「変な事言わないでよ! 私が死んだ!? 私はここにいるじゃない!」


「今のあなたは魂だけの存在。あなたに、肉体は……もう無い」


亜耶が言い返そうと口を開いた瞬間、キズナが亜耶の言葉を遮った。


「死を受け入れられないのも無理はないわね。死の瞬間、あなたには既に意識がなかったんだから」


疑いの目を向ける亜耶に構うことなく、キズナが淡々と話を続けた。


「あなたは、さっきまでいた駅で貧血を起こして倒れたの。電車が入ってこようとしている線路の上にね。私は、それを上から見ていた」


「確かに、私は駅で電車を待ってた。でも……」


「よく思い出してみて。あなたは、一体どうやってここまで来たの?」


再びキズナが亜耶の反論を遮って尋ねた。


……不思議に思っていた。さっきまで確かに駅で電車を待っていたはずだ。


そこから電車が入ってきて、反射した光に目を閉じて……気付いたら大学の前にいた。鞄も携帯も持たずに。

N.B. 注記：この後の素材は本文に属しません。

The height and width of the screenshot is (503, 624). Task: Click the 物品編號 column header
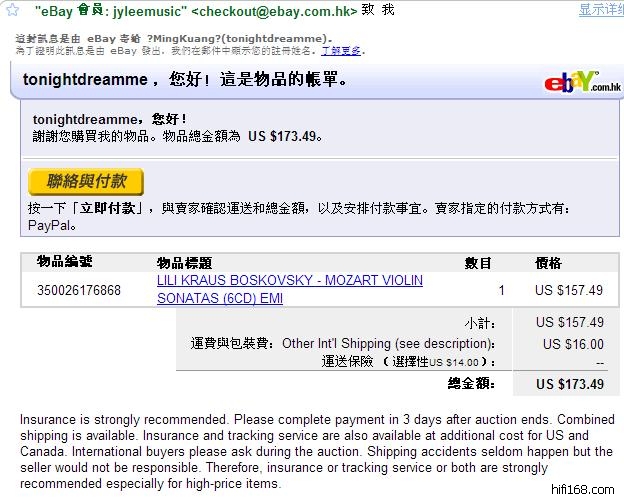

亜耶はそこまで思い返した後、はっとして顔を上げた。思いついたその出来事に顔が輝いている。


「そうよ! 私は大学に着いてから真奈と話した! 死んでたら、誰とも話せないはずでしょ?」


亜耶は勝ち誇ったように言ったが、キズナは全く表情を変えなかった。


「……稀に死者が見える人間もいる。その人は、死んだあなたと話していたのよ。あなたは死んだの」


「そんなはずない!!」


亜耶の叫び声が講義室中に響いた。それに気付いた亜耶は慌てて口を押さえる。


講義中だということをすっかり忘れていたのだ。こんなに大声を出したら、間違いなく教授に怒られる。


……だが、そんな心配は必要なかった。


あれだけ叫んだにも関わらず、誰一人として自分を見ていない。教授ですら、知らないふりで講義を進めている。


亜耶は呆気にとられ、茫然とその様子を眺めていた。


――どうして、誰も気付かないの?


「わかった? 私たちが見えている人は、誰一人としていないのよ」


キズナの言葉に、亜耶は手が震えるのを感じた。恐らく亜耶の心がそうさせているのだろう。魂だけの亜耶が震えることなど、もう二度とないのだから。